Promoted to Captain on 10th June 1916, London Gazette 19th June 1915.
Having seen extensive service in the last year, he was admitted to hospital suffering from Shell Shock, being discharged on 27th November 1915 from Millbank Military Hospital, London.
After further service in France with 1st Battalion, he ended up back at Millbank Hospital being discharged on 26th September 1917 suffering from Appendicitis.
He Married Alice Christine Barker-Hahlo, daughter of Major Hemon Barker-Hahlo in Kensington during 1926.
Bath Chronicle 1st May 1937:
“Major R. A. B. P. Watts, D.S.O. (Lieut-Colonel and Bt-Colonel Territorial Army), Somerset L.I., ceases to belong to the Reserve of Officers, having attained the age limit.”
He got himself into some trouble for assailing some poor Policeman due to stress in WW2, Yorkshire Evening Post 6th February 1940 reports:
“COLONEL APOLOGIES – HIGH HANDED CONDUCT TO POLICEMEN
Colonel Robert ALgernon Ponsonby Watts, Liaison Officer attached to the Ministry of Economic Warfare, of Kenginston, apologised at West London Police Court today for what he described as his ‘high-handed manner and quite indefensible conduct to two police officers.’
Arrested on a warrant after he had failed to attend the court to answer a summons for driving his car without insurance, Watts was fined £5 with 6 Guinea costs, He was also disqualified for a month.
Mr C. M. Melville, prosecuting, said Watts was stopped by Police Officers in Cromwell Road, Kensington, and asked for his driving license and insurance certificate.
‘A SWOLLEN-HEADED LOT’
He refused, saying: ‘I am on important business for the Ministry of Economic Warfare. There is a notice on the windscreen. Can’t you read? What’s more you are detaining me. To ____(Hell?) with you; I will show you nothing.’

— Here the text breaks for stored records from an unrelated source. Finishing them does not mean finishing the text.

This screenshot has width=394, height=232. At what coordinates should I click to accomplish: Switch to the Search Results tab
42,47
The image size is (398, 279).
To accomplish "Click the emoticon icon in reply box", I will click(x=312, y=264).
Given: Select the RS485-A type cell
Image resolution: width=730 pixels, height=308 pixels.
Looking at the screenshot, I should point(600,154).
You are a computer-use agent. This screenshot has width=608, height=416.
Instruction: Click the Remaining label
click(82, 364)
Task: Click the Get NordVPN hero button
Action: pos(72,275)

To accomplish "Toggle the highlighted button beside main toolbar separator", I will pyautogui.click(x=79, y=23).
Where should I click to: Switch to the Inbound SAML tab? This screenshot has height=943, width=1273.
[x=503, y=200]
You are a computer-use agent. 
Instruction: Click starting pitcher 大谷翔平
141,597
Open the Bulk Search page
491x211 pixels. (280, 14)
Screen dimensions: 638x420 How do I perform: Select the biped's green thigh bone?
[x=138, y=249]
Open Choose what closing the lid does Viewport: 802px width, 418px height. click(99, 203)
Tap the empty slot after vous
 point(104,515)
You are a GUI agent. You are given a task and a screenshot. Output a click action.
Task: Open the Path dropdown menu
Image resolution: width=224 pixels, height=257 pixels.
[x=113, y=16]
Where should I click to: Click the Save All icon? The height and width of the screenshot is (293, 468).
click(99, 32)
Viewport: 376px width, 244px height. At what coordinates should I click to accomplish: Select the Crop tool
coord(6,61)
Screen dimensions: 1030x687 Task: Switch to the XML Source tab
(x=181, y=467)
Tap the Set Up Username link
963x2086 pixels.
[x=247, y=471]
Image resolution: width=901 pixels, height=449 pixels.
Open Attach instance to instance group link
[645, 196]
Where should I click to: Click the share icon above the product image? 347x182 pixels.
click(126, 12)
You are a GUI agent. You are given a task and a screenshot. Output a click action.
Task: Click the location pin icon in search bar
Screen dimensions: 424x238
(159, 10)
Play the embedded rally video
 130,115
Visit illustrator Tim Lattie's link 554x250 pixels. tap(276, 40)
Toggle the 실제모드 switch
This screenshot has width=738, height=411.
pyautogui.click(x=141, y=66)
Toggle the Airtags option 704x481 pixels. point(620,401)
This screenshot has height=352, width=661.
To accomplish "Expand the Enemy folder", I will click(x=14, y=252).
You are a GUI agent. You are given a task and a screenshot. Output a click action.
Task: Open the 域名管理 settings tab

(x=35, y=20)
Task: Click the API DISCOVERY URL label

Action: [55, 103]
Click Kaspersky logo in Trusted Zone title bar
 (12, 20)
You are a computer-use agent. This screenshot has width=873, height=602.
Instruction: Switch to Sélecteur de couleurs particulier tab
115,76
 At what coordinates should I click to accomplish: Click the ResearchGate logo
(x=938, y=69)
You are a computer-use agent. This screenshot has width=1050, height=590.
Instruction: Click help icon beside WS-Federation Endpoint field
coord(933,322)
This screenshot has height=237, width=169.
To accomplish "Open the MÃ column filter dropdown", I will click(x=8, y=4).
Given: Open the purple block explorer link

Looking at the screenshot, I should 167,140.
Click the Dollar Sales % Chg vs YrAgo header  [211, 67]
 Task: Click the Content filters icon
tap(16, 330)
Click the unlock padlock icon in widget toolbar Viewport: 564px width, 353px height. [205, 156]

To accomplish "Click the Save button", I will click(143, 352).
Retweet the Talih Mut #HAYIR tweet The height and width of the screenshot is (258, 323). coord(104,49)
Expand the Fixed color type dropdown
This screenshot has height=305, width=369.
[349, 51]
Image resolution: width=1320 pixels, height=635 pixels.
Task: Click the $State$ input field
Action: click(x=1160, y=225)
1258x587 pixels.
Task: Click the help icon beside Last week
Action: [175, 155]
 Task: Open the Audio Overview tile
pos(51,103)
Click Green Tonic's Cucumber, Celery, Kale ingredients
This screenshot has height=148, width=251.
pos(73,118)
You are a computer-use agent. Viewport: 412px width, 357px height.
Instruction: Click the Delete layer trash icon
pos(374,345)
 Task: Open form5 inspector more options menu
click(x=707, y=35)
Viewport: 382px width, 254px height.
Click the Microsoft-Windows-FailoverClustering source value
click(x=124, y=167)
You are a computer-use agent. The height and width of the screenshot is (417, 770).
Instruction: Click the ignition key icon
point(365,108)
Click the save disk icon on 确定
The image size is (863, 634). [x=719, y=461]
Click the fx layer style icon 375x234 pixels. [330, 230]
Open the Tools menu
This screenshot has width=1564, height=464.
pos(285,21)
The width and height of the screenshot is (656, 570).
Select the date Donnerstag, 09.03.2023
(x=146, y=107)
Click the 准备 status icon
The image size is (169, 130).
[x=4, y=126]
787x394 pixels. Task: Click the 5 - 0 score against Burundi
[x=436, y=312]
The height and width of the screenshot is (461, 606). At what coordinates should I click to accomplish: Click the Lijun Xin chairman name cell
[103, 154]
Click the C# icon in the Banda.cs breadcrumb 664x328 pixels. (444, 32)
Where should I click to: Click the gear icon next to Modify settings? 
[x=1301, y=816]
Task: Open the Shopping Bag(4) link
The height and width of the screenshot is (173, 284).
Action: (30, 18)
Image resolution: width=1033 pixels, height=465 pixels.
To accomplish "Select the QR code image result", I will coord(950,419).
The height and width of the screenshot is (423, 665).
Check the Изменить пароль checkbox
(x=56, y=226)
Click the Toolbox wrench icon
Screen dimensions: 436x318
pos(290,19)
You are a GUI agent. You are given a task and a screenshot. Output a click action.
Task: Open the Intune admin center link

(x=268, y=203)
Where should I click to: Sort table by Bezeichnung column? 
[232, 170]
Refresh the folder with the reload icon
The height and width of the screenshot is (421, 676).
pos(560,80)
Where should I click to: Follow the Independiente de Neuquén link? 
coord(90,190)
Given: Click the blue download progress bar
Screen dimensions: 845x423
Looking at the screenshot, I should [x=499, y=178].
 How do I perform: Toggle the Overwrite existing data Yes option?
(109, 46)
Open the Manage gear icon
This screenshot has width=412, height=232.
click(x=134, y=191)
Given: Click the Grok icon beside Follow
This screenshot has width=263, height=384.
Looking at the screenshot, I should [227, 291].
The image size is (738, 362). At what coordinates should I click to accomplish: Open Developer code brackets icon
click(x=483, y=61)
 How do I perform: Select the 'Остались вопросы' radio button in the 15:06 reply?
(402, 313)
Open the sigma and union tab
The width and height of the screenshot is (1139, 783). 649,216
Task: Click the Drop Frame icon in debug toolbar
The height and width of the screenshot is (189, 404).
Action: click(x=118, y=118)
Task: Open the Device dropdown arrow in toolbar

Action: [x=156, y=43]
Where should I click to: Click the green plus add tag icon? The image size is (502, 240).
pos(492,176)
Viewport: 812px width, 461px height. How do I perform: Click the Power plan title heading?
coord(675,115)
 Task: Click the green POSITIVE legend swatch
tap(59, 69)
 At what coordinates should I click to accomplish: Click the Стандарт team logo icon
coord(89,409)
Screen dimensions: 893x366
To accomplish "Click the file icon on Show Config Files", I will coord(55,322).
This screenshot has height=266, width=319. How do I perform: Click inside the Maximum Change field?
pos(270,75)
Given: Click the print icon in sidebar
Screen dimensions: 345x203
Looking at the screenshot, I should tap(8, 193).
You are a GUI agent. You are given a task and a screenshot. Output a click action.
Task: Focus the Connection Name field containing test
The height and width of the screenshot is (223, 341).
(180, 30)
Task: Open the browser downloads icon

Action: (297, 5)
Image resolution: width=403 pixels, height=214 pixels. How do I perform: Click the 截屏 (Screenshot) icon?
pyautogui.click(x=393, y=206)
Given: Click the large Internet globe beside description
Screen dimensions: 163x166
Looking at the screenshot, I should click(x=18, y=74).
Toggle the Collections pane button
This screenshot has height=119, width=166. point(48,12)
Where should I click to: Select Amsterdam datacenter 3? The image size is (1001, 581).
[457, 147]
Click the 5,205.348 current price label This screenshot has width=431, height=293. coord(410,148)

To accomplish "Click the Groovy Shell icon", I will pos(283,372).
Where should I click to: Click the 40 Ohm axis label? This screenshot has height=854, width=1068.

He eventually accepted a form of warning to produce his insurance certificate at Bow Street, but failed to do so.
Mr Melville added that when the officers called at his house, Watts refused to listen to what they had to say. he made a number of remarks such as: ‘I am not going to produce my certificate to a swollen-headed lot like you. To ____ (Hell?) with you. I will have you dressed down.’
Watts was summoned but failed to attend, so a warrant was issued.
After Watts had tendered his apology to the court, Mr Charles Doughty, K.C., defending, said that the man had been in a state of some nervous trouble because he had been grossly overworking himself at the Ministry.
Imposing the fine the magistrate said the Colonel had behaved in an extraordinary manner for a man in his position.”
Lt Col Watts died during 1963 in Okehampton, Devon.